Unfortunately, I lost my job due to epilepsy before we could start looking into surgery, so my doctor referred me to a doctor in Minnesota since I was moving back to my home state. Luck struck again. Both the Michigan and Minnesota hospitals had Level 4 Epilepsy Centers, which provide the highest level of epilepsy treatment and is the only level approved for neurosurgery.
A few months later, my new epileptologist greeted me with a friendly smile, and I warmed up to her right away. She began surgery workup, and a team of neuropsychologists and epileptologists soon started me on a path towards surgery candidacy with another round of video EEG, an MRI, magnetoencephalography (MEG), and a day-long neuropsychology exam. I was excited to start.
Finding the seizure focus
The goal of surgery workup is to identify the epileptogenic zone, which is the location seizures start and is necessary to remove for the possibility of seizure freedom. Video EEG usually gives doctors a starting point. But finding that sweet spot isn't the green light to surgery.
If crucial brain functions like language and speech are located in the epileptogenic zone, surgery is likely off the table. Surgeons won’t destroy someone’s verbal memory just to stop seizures. Those important functions require in-depth testing because everyone’s brain is different.

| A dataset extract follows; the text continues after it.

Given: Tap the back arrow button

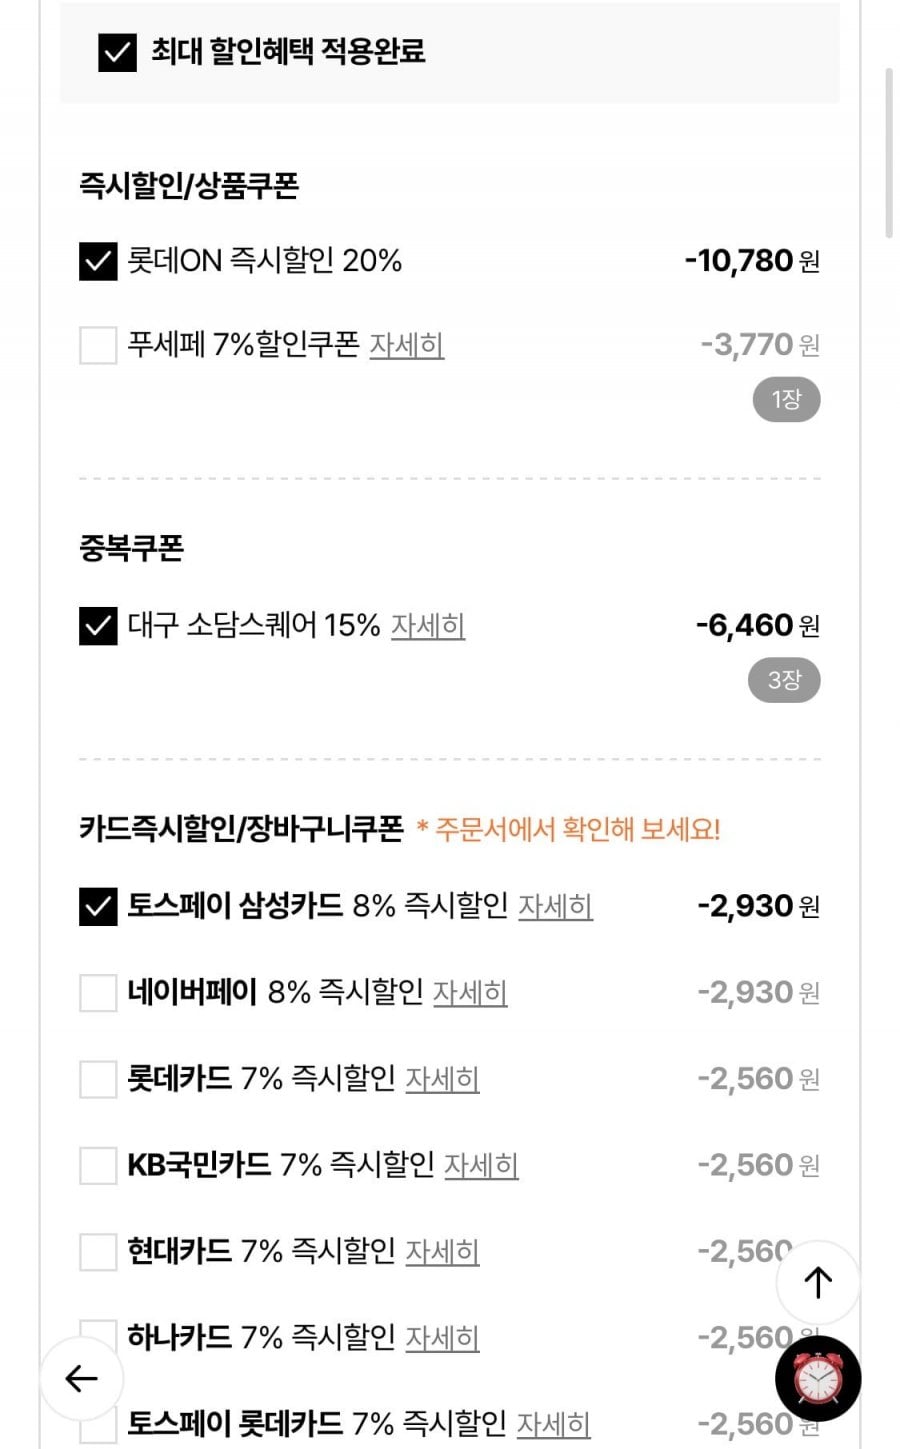Looking at the screenshot, I should [81, 1379].
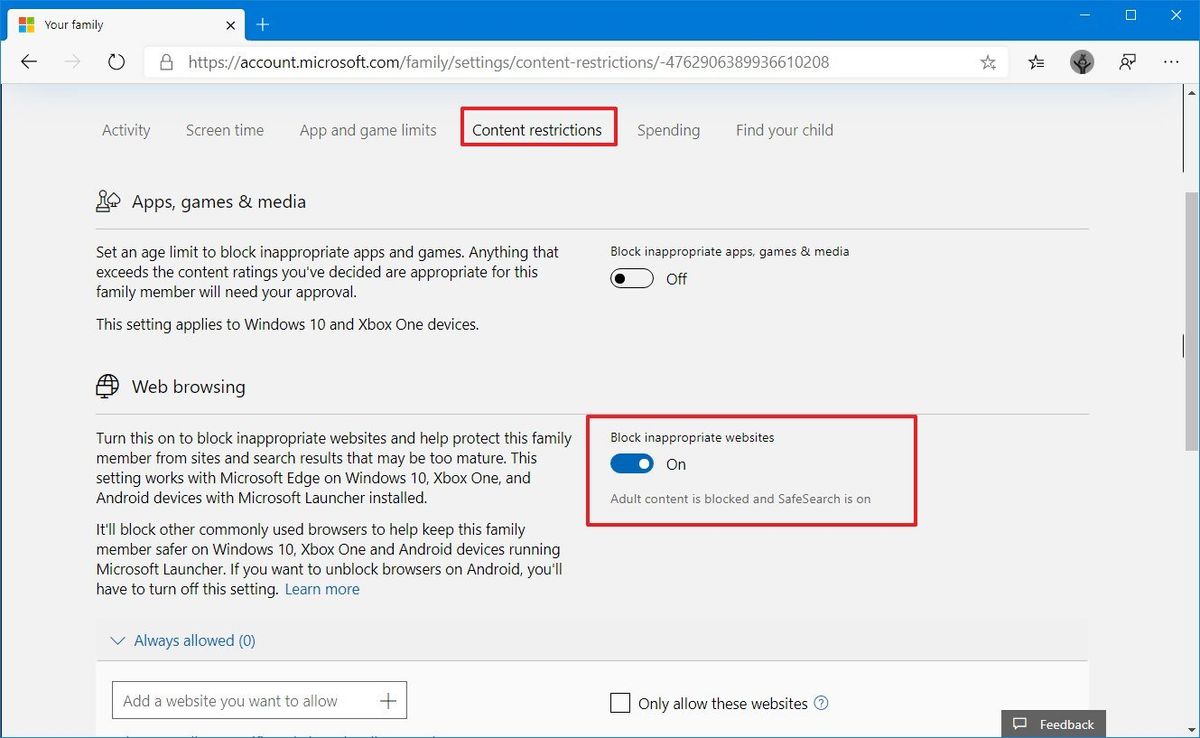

Several exams for a surgery workup
First up was a new round of video EEG to capture seizures. But all the artifact, which is body movements during the seizures, was interrupting most of the EEG’s data, so the doctors couldn’t be sure where seizures were forming.
Then came the neuropsychology exam – one of the most intense and exhausting days of my life because most of the day challenged my memory. In one test, the examiner showed me an image then took it away. I had to draw it from memory, and I did this with a few more images. I was also tracing through mazes and matching flashcards by color, shape, or number. Each test gave an inside look at the brain’s mastery, and how different connections worked together to remember every little detail of my life.
Last up was an MEG to confirm what side of my brain language was stored. Like the EEG, an MEG measures brain function, but it gives near instantaneous high-resolution recording. The results confirmed my left lobe was dominant for language. So was I fit for surgery?
Am I a surgery candidate?
Not yet. My epileptologist would review all of the testing and present the results to the neurosurgery team at a conference meeting. They would determine if I was a candidate for the next phase – EEG monitoring from the surface of the brain – called intracranial EEG.
This phase requires the most invasive type of epilepsy surgery – a large craniotomy to open the skull and place a grid. Electrodes connect to the grid to record seizures and also map the brain. Results determine if it is safe to resect a small part of someone’s brain.
Other less invasive options like laser ablation and VNS are suitable for other types of seizures. About a month after the final test, my epileptologist gathered my testing results and presented them to the neurosurgery team. They reviewed them extensively to discuss what kind of deficits a resection could cause. I waited anxiously for their decision.